A iCAUR será a quarta marca do grupo Chery no país, somando-se a Omoda & Jaecoo, Jetour e Lepas, além da própria Caoa Chery.

No total, a lista de chinesas em operação ou em chegada já passa de quinze nomes: BYD, GWM, Caoa Chery, Omoda & Jaecoo, Jetour, Lepas, Geely, GAC, Zeekr, Leapmotor, MG, Dongfeng, BAIC, Avatr, Foton e JAC.

Consolidadas, com volume e rede estabelecida, são poucas: BYD, Caoa Chery e GWM. A Geely anunciou produção local do EX2 em São José dos Pinhais, no Paraná, para o fim de 2026, via estrutura da Renault. A GWM projeta o Ora 5 nacional para 2029.

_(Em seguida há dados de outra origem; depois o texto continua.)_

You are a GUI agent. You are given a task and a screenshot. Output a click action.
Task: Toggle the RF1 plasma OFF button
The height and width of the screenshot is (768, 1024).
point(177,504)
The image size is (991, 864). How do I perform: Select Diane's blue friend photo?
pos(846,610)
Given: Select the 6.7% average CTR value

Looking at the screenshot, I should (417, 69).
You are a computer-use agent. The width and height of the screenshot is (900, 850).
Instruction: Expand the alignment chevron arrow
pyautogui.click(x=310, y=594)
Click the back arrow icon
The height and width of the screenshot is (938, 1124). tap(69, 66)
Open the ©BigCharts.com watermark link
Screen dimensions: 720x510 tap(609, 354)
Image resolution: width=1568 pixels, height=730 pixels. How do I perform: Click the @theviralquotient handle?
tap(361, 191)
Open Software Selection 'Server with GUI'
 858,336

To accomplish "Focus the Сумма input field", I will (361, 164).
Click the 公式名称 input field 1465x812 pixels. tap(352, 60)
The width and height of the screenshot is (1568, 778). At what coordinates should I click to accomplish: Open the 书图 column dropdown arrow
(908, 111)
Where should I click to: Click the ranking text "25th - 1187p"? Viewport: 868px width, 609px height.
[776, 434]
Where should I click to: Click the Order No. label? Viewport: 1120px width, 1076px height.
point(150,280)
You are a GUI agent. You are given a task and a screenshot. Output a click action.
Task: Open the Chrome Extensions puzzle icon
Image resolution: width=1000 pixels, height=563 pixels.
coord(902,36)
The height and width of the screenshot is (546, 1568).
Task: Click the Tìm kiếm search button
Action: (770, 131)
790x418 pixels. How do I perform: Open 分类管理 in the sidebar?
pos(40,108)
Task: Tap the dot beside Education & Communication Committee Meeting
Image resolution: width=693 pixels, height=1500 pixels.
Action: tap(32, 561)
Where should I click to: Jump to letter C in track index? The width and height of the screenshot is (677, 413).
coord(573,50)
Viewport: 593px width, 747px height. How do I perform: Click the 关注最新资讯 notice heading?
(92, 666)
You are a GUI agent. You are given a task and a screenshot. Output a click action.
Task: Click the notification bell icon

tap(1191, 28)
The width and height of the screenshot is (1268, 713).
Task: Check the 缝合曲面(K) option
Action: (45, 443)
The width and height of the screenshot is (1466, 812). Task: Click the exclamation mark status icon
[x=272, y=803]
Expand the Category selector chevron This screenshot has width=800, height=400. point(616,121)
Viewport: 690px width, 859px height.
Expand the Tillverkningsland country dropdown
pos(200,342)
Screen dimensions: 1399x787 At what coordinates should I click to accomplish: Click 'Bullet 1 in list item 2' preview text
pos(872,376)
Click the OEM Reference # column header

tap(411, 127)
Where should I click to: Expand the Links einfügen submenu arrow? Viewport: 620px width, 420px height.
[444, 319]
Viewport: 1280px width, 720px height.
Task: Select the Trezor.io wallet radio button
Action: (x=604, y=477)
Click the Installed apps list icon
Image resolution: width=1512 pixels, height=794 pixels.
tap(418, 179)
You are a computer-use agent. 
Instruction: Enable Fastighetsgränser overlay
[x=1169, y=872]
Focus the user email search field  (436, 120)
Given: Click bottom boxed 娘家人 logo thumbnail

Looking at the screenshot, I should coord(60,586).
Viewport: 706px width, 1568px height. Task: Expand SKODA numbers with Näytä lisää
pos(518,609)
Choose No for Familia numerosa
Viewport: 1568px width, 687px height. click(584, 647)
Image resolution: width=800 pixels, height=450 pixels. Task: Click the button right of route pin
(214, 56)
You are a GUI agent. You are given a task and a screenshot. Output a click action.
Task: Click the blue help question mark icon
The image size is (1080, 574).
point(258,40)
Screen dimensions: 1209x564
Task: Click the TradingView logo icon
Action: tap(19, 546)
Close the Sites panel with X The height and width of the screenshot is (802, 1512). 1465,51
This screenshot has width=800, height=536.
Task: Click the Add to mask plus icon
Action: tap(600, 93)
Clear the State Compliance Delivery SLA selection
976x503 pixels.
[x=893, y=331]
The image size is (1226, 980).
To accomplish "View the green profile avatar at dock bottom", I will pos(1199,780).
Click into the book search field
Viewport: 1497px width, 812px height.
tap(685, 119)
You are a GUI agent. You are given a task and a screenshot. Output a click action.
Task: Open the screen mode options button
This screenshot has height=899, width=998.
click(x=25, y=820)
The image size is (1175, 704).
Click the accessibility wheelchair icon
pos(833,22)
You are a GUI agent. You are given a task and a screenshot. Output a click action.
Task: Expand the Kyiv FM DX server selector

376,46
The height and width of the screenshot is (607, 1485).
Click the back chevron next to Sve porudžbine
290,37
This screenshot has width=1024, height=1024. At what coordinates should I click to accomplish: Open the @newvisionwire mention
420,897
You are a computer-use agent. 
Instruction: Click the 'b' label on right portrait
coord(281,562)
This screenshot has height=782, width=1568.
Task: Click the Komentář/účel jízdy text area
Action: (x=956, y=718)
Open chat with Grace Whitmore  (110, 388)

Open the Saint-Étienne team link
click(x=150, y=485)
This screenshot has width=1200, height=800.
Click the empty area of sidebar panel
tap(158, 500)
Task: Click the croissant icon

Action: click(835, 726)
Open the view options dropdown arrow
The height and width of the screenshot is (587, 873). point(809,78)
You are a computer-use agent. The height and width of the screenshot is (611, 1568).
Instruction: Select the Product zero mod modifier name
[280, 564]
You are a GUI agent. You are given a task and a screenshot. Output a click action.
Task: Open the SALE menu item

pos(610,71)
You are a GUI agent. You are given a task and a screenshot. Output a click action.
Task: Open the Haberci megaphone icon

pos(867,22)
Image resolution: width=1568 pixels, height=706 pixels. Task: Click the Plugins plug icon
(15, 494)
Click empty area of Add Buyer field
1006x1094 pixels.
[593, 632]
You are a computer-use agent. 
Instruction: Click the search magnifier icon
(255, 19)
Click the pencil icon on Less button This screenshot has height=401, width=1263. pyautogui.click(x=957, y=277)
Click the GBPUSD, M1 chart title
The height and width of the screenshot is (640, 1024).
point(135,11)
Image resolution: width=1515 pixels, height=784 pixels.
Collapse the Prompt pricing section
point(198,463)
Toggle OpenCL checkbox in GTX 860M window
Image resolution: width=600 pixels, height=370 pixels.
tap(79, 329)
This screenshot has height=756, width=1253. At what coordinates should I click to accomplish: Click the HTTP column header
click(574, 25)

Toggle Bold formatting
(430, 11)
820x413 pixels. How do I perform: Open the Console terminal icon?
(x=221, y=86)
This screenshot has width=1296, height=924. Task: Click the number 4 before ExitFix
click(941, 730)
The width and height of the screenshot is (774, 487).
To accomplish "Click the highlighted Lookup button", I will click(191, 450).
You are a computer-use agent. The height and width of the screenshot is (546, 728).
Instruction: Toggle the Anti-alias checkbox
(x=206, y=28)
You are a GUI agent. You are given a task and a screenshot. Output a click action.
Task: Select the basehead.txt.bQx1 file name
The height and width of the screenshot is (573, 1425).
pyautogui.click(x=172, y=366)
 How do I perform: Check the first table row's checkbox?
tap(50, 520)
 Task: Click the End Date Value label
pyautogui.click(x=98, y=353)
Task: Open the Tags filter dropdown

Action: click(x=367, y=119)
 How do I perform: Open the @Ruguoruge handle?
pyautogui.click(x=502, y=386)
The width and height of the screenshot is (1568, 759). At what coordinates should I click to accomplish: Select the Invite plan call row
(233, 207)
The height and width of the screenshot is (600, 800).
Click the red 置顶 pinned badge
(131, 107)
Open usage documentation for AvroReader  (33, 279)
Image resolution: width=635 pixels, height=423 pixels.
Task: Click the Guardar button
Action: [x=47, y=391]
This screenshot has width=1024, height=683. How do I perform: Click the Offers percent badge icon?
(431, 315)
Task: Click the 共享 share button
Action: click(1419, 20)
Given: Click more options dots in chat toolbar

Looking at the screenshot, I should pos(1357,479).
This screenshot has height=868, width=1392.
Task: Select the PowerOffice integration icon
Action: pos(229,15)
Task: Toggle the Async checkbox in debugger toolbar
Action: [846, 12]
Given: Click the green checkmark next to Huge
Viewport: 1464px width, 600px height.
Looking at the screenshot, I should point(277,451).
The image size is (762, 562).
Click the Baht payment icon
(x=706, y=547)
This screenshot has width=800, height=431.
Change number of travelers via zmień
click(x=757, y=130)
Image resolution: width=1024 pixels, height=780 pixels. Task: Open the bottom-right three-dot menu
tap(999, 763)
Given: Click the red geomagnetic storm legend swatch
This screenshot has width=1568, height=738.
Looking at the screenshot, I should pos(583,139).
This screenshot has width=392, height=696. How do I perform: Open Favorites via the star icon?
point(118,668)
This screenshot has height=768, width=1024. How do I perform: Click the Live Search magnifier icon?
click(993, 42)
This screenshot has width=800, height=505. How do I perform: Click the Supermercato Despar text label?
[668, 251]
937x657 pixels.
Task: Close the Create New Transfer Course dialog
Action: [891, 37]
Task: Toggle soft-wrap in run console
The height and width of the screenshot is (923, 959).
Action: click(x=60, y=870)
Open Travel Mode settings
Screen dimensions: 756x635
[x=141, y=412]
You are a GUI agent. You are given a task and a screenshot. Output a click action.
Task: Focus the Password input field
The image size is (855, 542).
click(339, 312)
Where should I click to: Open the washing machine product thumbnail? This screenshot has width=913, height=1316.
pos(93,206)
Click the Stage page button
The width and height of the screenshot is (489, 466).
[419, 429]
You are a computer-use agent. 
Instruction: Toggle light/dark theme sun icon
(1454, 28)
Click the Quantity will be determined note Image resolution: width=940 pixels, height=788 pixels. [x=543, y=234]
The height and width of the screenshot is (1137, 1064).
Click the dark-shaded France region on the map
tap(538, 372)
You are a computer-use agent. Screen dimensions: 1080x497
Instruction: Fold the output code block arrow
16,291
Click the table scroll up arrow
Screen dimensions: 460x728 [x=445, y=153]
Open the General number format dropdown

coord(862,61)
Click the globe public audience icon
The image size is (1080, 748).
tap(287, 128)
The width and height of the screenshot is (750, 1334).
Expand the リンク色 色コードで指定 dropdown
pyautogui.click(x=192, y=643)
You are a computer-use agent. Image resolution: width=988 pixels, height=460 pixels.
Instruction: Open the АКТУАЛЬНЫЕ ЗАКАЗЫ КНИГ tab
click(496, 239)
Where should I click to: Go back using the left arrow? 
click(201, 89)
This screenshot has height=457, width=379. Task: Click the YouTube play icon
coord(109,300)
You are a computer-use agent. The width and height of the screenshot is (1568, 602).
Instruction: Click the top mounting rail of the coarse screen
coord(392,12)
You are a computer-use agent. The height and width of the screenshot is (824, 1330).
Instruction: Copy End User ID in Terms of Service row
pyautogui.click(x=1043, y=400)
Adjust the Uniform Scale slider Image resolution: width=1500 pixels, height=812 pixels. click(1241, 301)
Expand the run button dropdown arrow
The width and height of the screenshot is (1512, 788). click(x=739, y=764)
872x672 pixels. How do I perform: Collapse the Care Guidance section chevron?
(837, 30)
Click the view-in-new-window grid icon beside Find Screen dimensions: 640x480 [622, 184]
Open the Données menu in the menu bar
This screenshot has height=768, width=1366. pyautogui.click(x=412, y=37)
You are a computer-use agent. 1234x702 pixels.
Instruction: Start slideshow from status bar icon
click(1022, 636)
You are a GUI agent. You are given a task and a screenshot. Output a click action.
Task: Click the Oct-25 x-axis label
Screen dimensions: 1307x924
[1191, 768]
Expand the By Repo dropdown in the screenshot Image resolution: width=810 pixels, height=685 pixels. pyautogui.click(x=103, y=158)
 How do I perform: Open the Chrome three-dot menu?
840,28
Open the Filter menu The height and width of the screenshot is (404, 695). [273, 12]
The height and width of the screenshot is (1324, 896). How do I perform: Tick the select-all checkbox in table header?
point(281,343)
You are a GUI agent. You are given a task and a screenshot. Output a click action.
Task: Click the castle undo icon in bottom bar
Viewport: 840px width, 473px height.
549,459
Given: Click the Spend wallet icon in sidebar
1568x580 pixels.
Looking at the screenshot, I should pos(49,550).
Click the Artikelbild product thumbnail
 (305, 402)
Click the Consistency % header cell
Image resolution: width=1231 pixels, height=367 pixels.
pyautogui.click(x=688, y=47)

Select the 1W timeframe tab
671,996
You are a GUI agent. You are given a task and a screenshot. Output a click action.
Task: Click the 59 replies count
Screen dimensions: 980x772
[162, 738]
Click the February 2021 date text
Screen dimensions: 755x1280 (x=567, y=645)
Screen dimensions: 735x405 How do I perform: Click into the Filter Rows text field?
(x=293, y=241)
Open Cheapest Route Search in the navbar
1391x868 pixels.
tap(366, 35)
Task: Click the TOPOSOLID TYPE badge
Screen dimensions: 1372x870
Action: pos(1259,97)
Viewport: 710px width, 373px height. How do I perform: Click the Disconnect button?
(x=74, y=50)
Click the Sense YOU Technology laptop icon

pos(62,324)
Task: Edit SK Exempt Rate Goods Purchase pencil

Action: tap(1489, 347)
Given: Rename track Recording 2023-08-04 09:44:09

Vale lembrar que o Brasil virou o maior importador de carros chineses do mundo, o que explica a corrida das marcas para cá.

Comprar de marca recém-chegada: o que avaliar

Esse é o ângulo que nenhuma matéria sobre a iCAUR aborda, e é o mais útil para quem lê.

O histórico brasileiro com marcas chinesas nos anos 2000 deixou cicatriz. Vários nomes entraram, venderam pouco, e quem comprou ficou sem peça e sem assistência quando a operação encerrou.

Pesquisas de mercado mostram que quase metade dos consumidores entrevistados teme o desaparecimento de marcas chinesas nos próximos cinco anos, justamente por causa da reposição de peças.

Quatro pontos que valem verificação antes de ser o primeiro comprador de uma marca nova:

  1. Rede de assistência: quantas oficinas autorizadas existem na sua cidade e no seu estado, não no país inteiro
  2. Estoque de peças: se há centro de distribuição nacional e qual o prazo médio de reposição de item de colisão
  3. Compromisso de longo prazo: anúncio de produção local é o sinal mais forte de que a marca veio para ficar
  4. Garantia por escrito: prazo, cobertura de bateria em caso de elétrico e quem honra a garantia se o importador mudar

Na hora de revender, o histórico documental do carro pesa ainda mais em modelo de marca pouco conhecida. Manter o histórico veicular limpo e consultar a placa antes de qualquer transação ajuda a sustentar valor. Acompanhar a tabela FIPE mostra como o mercado está precificando a marca ao longo do tempo.

O que ainda não foi confirmado

Vale ser transparente sobre o tamanho da informação disponível. Não existe comunicado oficial da Chery ou da iCAUR Brasil publicado até agora, e toda a cobertura vem de apuração com candidatos a concessionários.

Segue sem definição:

  • Preço de qualquer modelo no Brasil
  • Data de início efetivo das vendas
  • Se os carros serão importados ou montados em Jacareí
  • Número de lojas na estreia e meta de vendas
  • Versões, equipamentos e garantia para o mercado brasileiro

Sobre preço, uma referência apenas para dimensionar: o V23 parte de 119.800 yuans na China, cerca de US$ 16.500. A conversão direta não serve de estimativa, porque não inclui frete, margem e o imposto de importação de elétricos, que chegou a 35% em julho.

O Festival Interlagos, onde a marca se apresenta ao público, terá ingressos a partir de R$ 98, e não há venda de veículos prevista no evento.

Um grupo lançar quatro marcas no mesmo país em pouco mais de um ano diz menos sobre demanda brasileira e mais sobre pressa chinesa em ocupar espaço antes que o mercado feche a janela. Quem comprar primeiro vai descobrir na prática quais dessas marcas ainda existirão quando o carro precisar da primeira peça de colisão.